Wednesday, 17 February 2016

Make sure your commercial contracts cover all the issues

February 18, 2016.

Marks and Spencer plc (Appellant) v. BNP Paribas Securities Services Trust Company (Jersey) Limited and another (Respondents) [2015] UKSC 72

The UK Supreme Court has clarified the English law approach to implying terms into contracts, adopting a restrictive approach. Although not a case relating directly to the shipping industry, the decision has important implications for all commercial contracts.
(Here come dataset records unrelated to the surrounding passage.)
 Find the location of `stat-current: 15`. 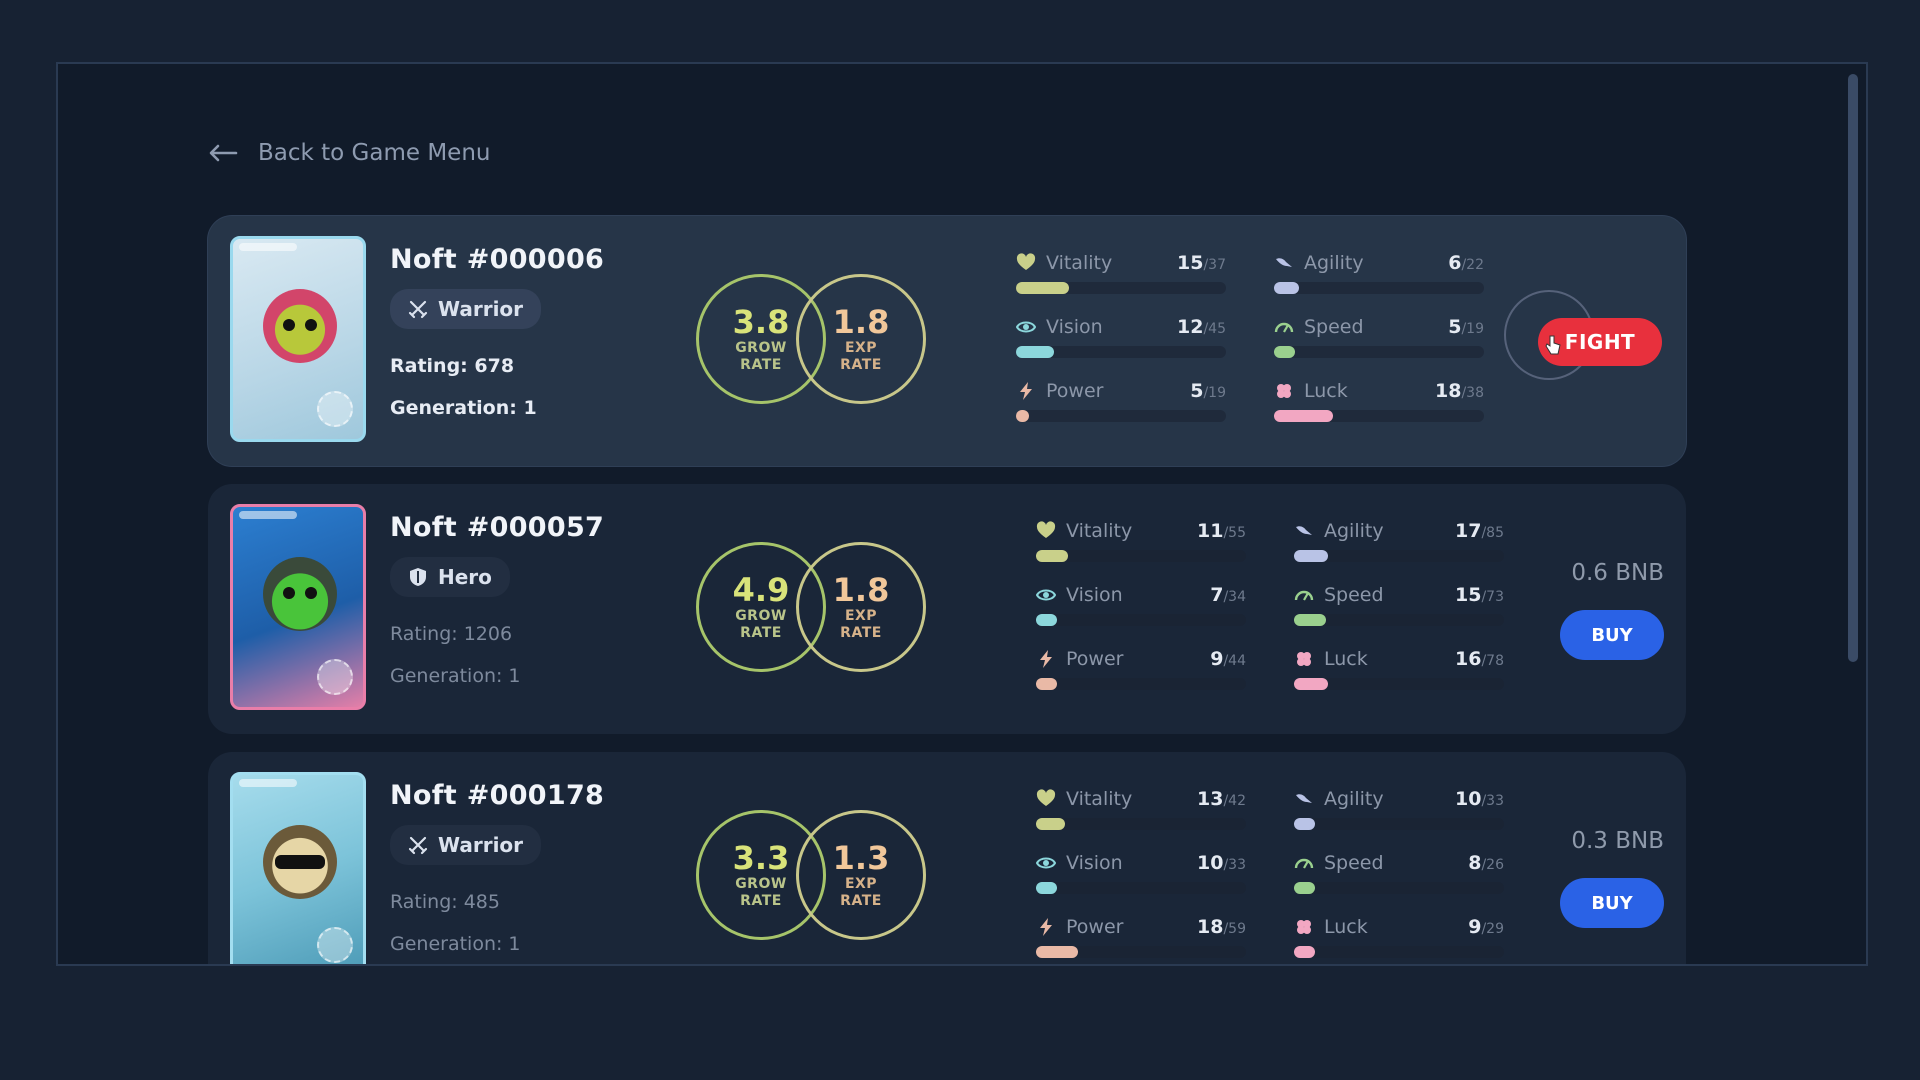

stat-current: 15 is located at coordinates (1190, 263).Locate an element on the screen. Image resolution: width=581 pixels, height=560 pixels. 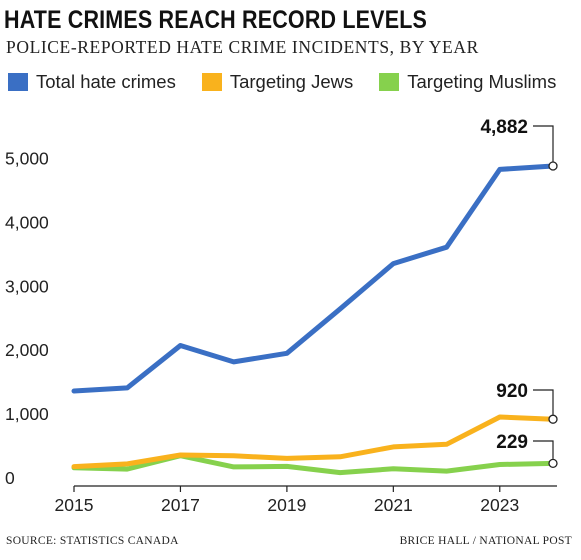
legend-swatch-muslims is located at coordinates (390, 82).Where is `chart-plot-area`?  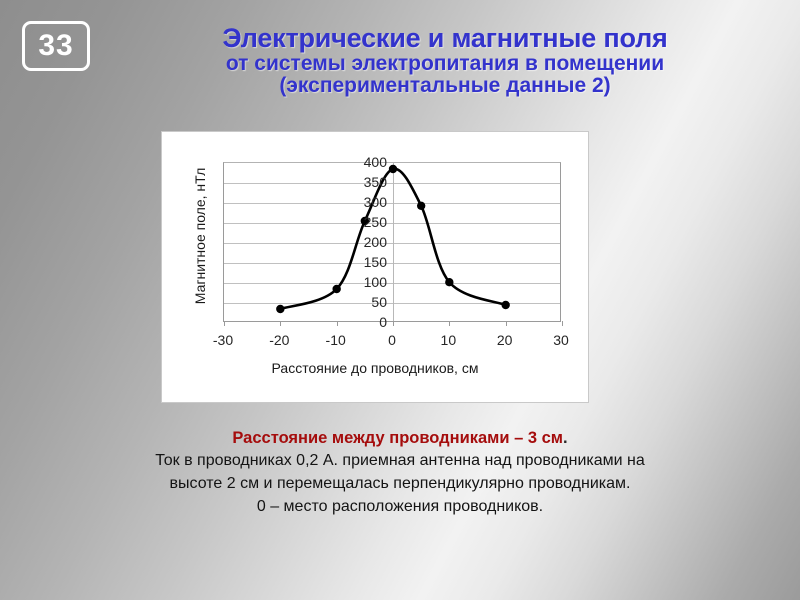
chart-plot-area is located at coordinates (393, 244).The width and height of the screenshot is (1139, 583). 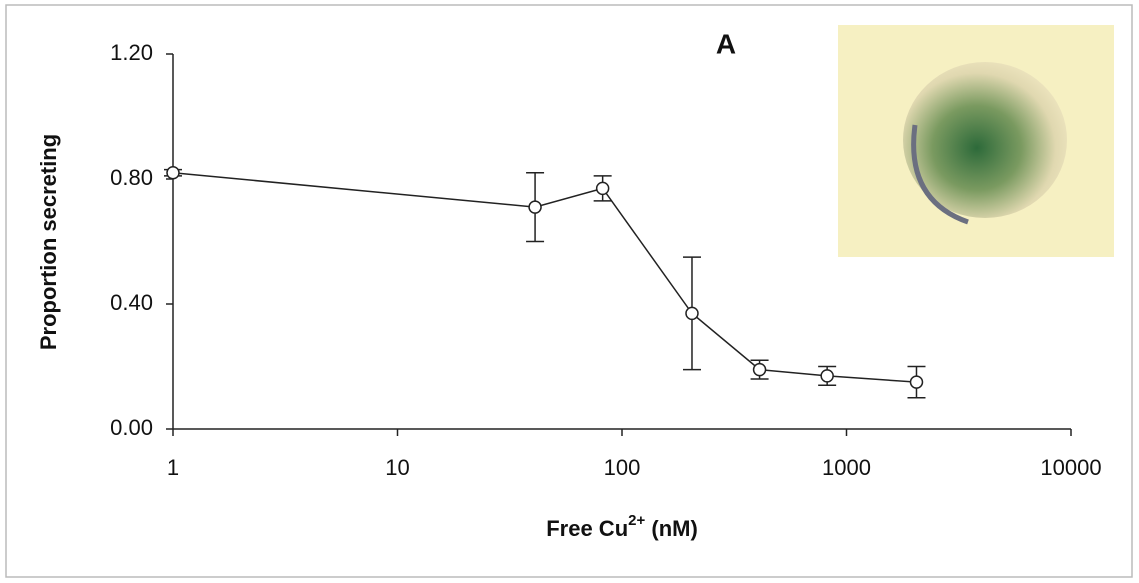 I want to click on y-tick-label: 0.00, so click(x=132, y=428).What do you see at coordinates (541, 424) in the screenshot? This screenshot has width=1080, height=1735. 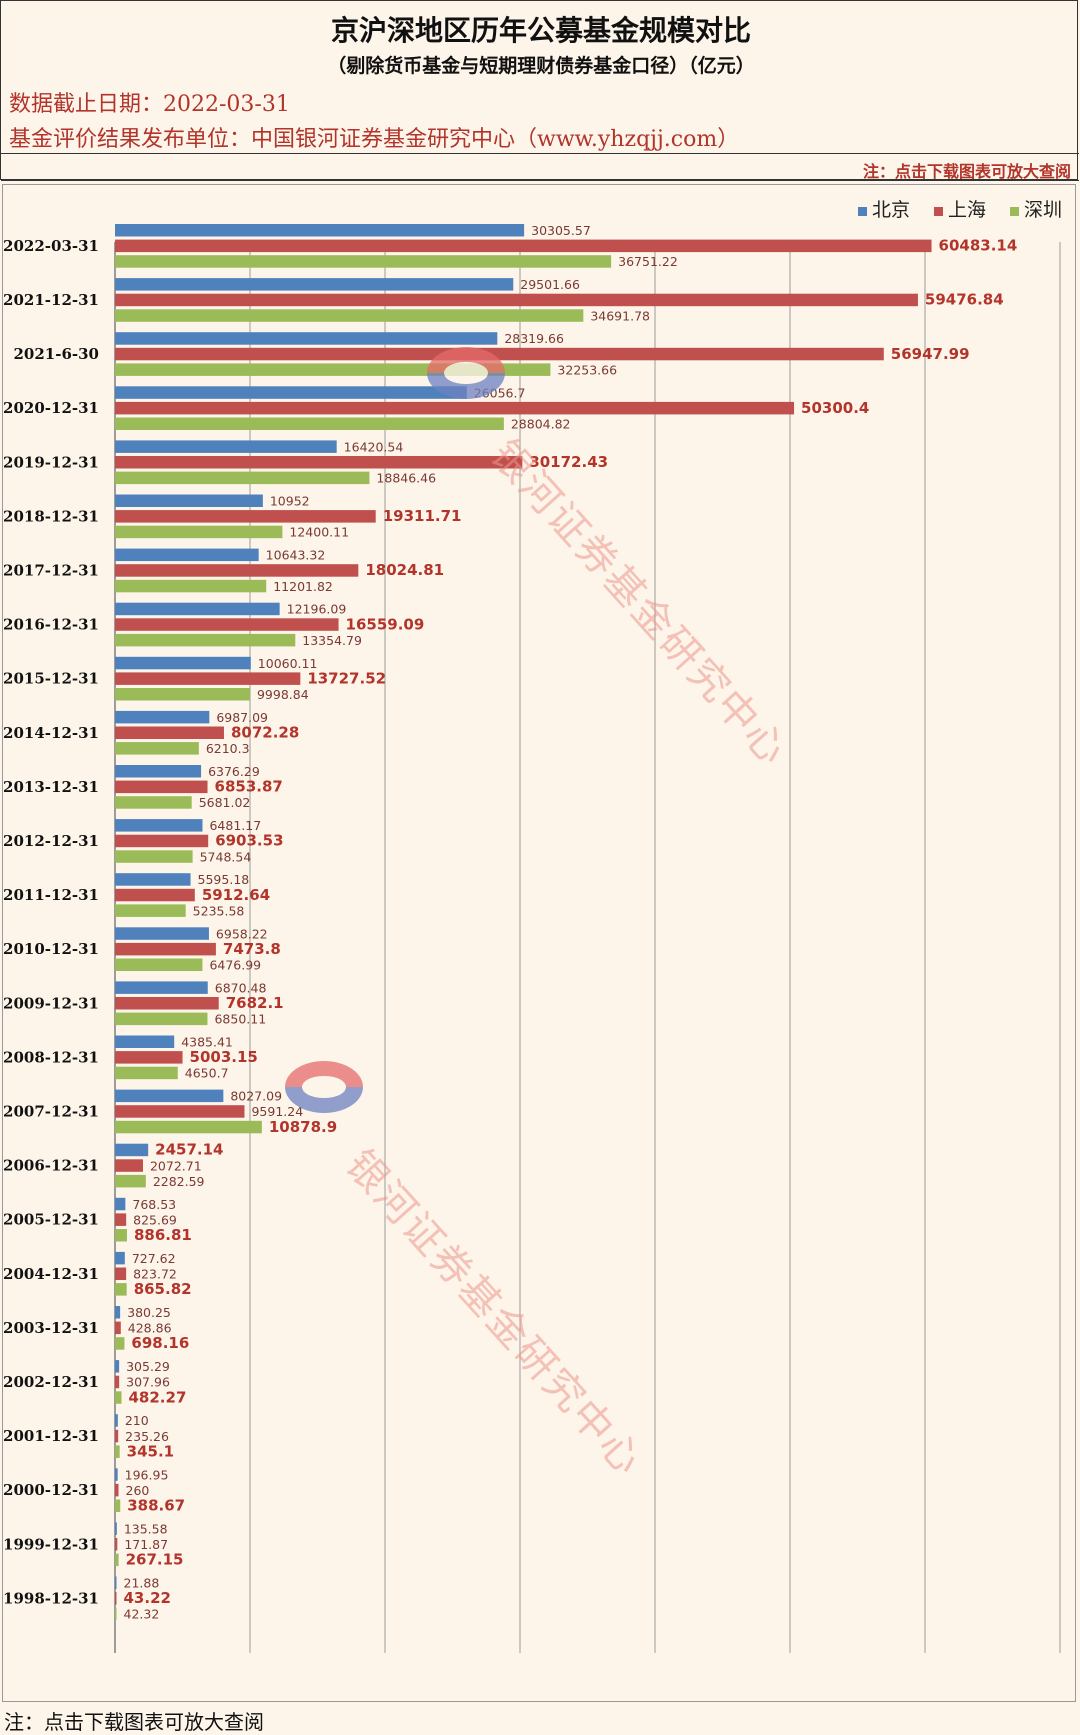 I see `data-label: 28804.82` at bounding box center [541, 424].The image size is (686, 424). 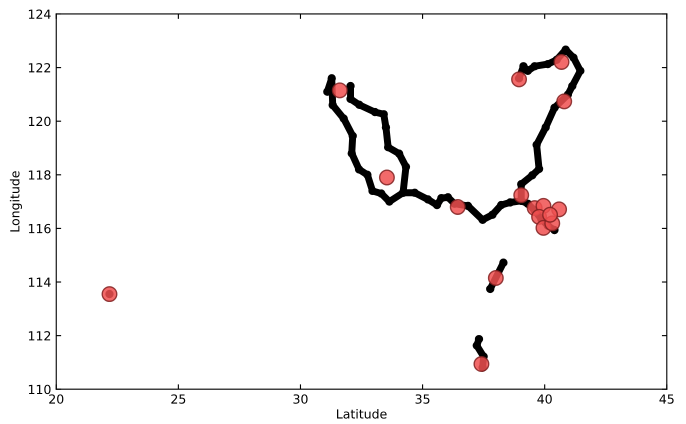 What do you see at coordinates (56, 399) in the screenshot?
I see `x-tick-label: 20` at bounding box center [56, 399].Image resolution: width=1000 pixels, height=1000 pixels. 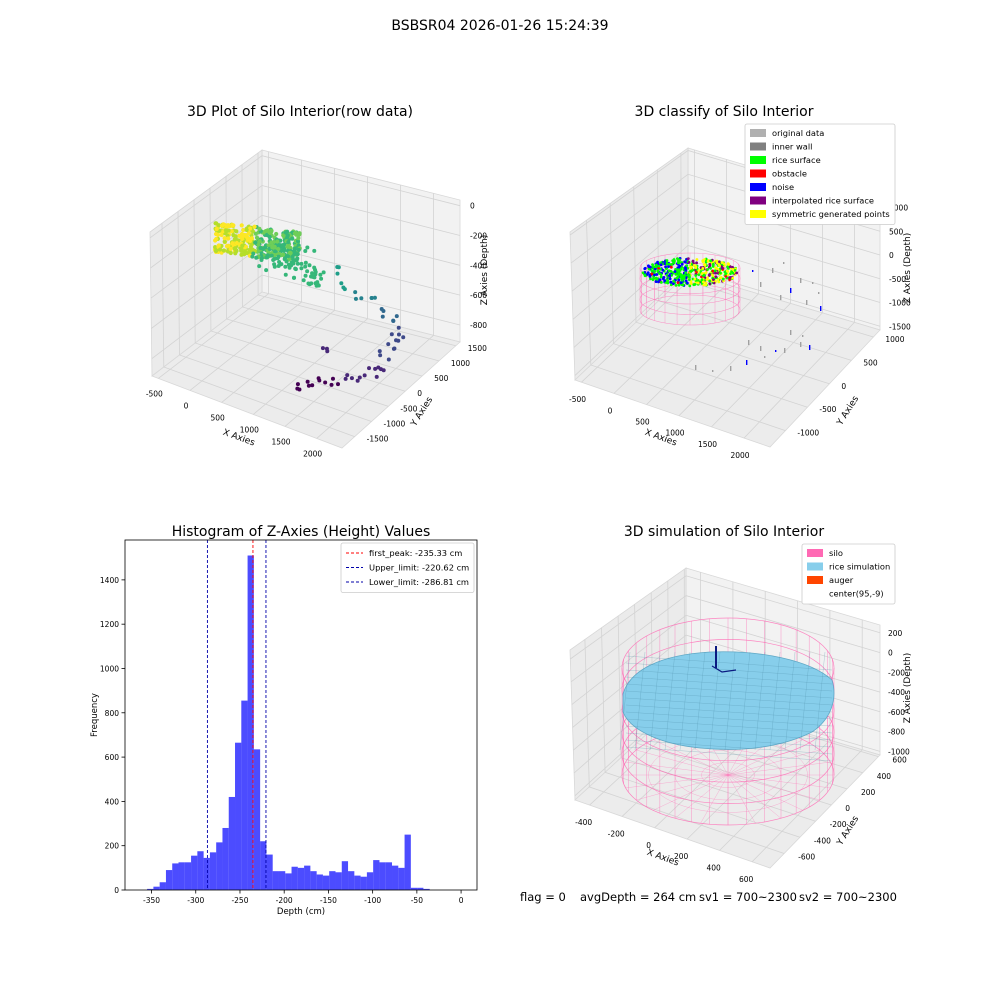 What do you see at coordinates (848, 808) in the screenshot?
I see `y-tick-label: 0` at bounding box center [848, 808].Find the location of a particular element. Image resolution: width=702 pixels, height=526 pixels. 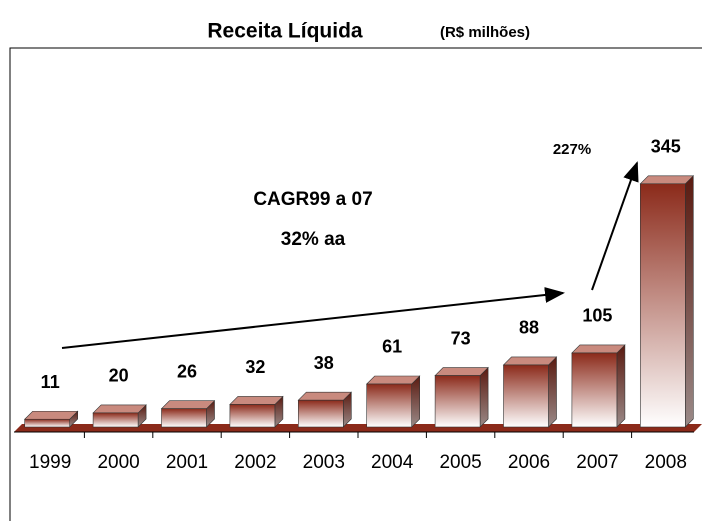

annotation: 227% is located at coordinates (572, 150).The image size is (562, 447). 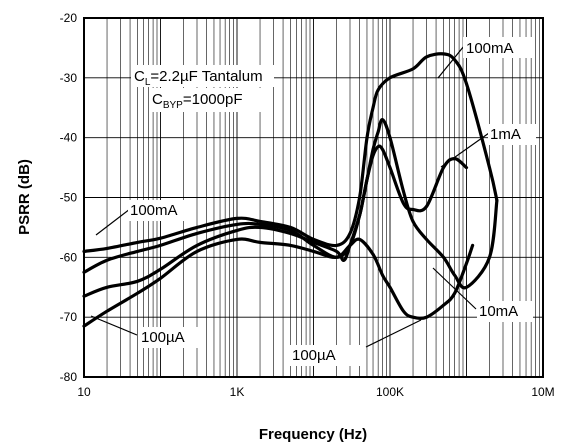 What do you see at coordinates (465, 150) in the screenshot?
I see `leader-1ma` at bounding box center [465, 150].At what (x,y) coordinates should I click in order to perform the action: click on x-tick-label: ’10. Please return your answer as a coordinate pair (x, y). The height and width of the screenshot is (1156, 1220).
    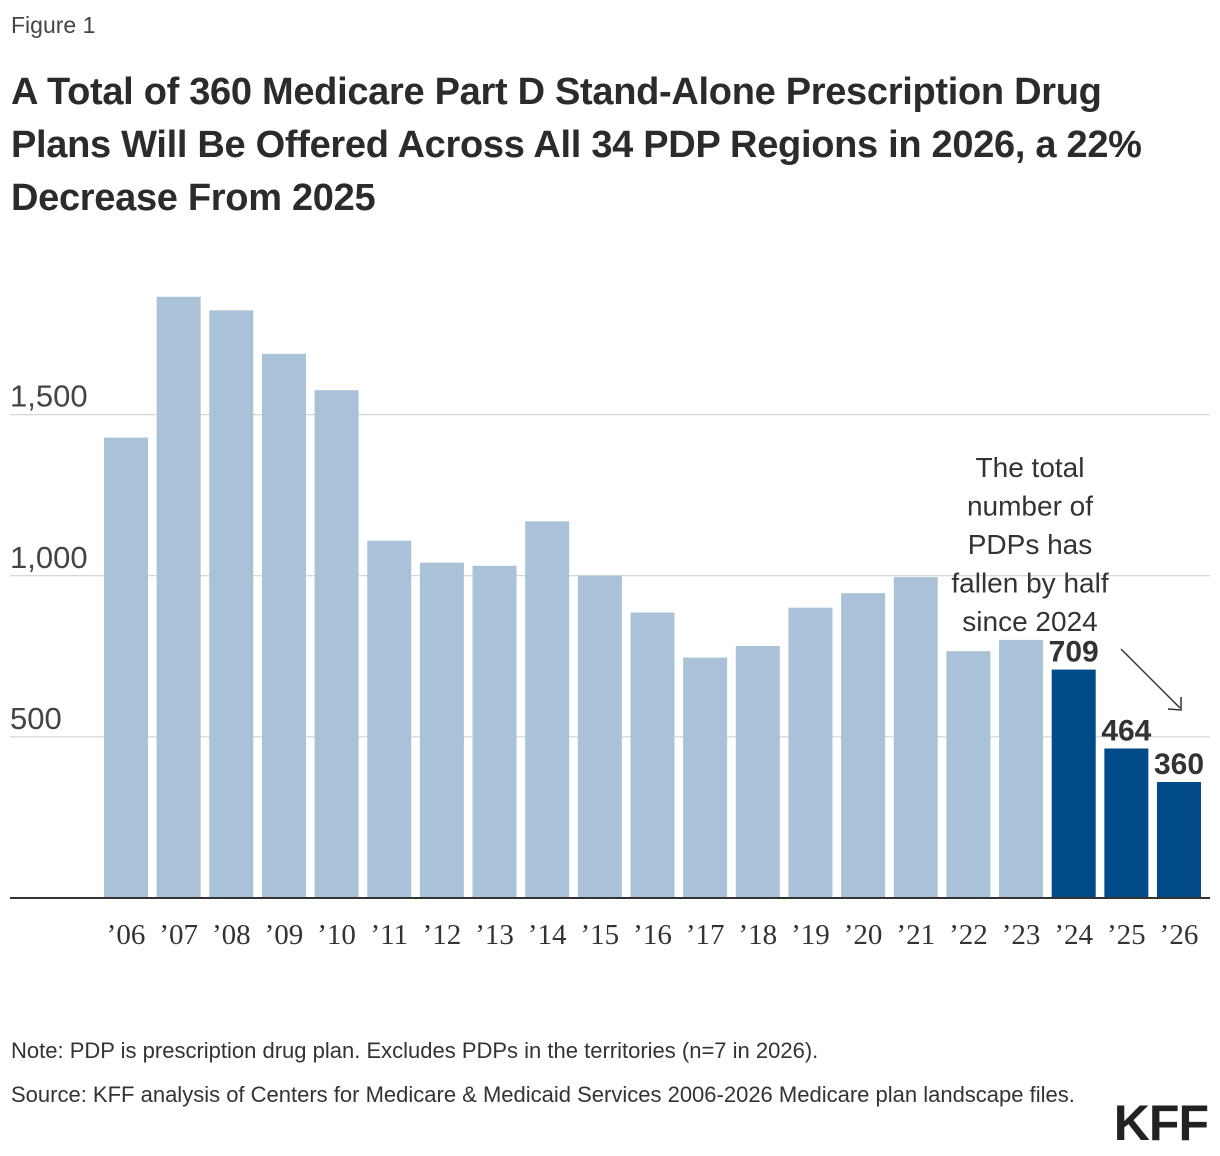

The key point is to try and deal with all contingencies explicitly in the contract. Failing to do so may cost you money.

The law

In certain circumstances, the Court will imply terms into contracts that were not dealt with explicitly in the wording of the contracts. There are two types of implied term:

(i)  A term that is implied into a particular contract, in light of the express terms, commercial common sense, and the facts known to the parties at the time the contract was made; and

(ii)  Terms implied because the law effectively imposes certain terms into certain classes of relationship.

This case dealt with the first type of implied term. Traditionally, the Court has been reluctant to imply these kinds of terms into contracts, viewing this as an intrusion into the parties’ commercial autonomy. To be implied, a term had to:

(i)  Be reasonable and equitable;

(ii)  Be necessary to give business efficacy to the contract (i.e. without the implication of the term, the contract would lack practical or commercial coherence);

(iii)  Be so obvious that “it goes without saying”;

(iv)  Be capable of clear expression; and

(v)  Not contradict any express term of the contract.

This stringent test reflected the Court’s traditional reluctance to impose terms on parties that they had not explicitly agreed.

Recently, some observers have said English law had changed, and that the English courts were now more willing to look beyond the explicit terms of commercial contracts and imply terms more liberally. This case has re-affirmed the traditional view.

The background facts

The dispute arose out of the terms of a lease under which M&S leased premises from BNP. M&S were entitled to break the lease by giving six months’ notice before a specified date. The lease would then terminate on that date so long as all payments due had been paid. Rent was to be paid in quarterly instalments in advance.  

M&S exercised its right to terminate the lease on 24 January 2012. In accordance with its obligations, M&S paid a three-month instalment of rent before 25 December 2011 (which covered a period up to 24 March 2012). The lease then terminated on 24 January 2012. 

M&S asked to be refunded pro rata for the rent they had paid from 24 January 2012 to 24 March 2012. BNP refused.  

There was no provision in the lease that expressly obliged BNP to pay back these sums to M&S, who argued that such a term should be implied into the lease.

The Supreme Court decision

The Supreme Court refused to imply this term into the lease. Although it was clearly reasonable and equitable that M&S be refunded this money (as this sum represented a pure windfall for BNP), this was not sufficient to imply a term into the lease.  

This was a detailed commercial lease that had been entered into between two experienced parties. It had been negotiated and drafted by lawyers and dealt with a large number of contingencies.

The lease was still workable without the implied term. As it was not necessary to imply the term, the Court refused to do so.


The term M&S wanted implied was reasonable and fair. Without the implied term, the Court accepted that the lease operated in a capricious way. Nonetheless, the Court refused to imply the term. An implied term must be necessary to give commercial or practical coherence to a contract. Reasonableness was not enough.

In terms of the shipping market, there are many terms that the Court implies into charterparties (e.g. the implied indemnity given by charterers to owners for following charterers’ orders). These implied terms will not be affected by this judgment. 

However, when negotiating rider clauses, it is imperative that you consider in detail at that stage what you are agreeing. Only that kind of review will allow you to assess adequately the risks of any deal (and then make the commercial decision as to whether you will accept these risks). In particular:

>  The courts have already determined the meaning of most of the older industry standard charterparty clauses. This gives a degree of certainty. If you are replacing these standard clauses with rider clauses, do the rider clauses have the same effect?

>  When negotiating additional rider clauses, do they cover everything? Think through all contingencies that could occur and try to deal with these explicitly. This is particularly important on longer term or higher value contracts where your potential liabilities will be greater.

>  Keep your contract terms under review – if a situation occurs that is not dealt with, can you insert a clause in your future contracts that deals with this issue?  

>  Try to use clear and unambiguous language when drafting.

>  Seek professional advice where necessary.  

Taking such precautionary steps at the contracting stage could save you a lot of money later. If you make a bad bargain, the Court will not correct your mistake, so get your contracts right!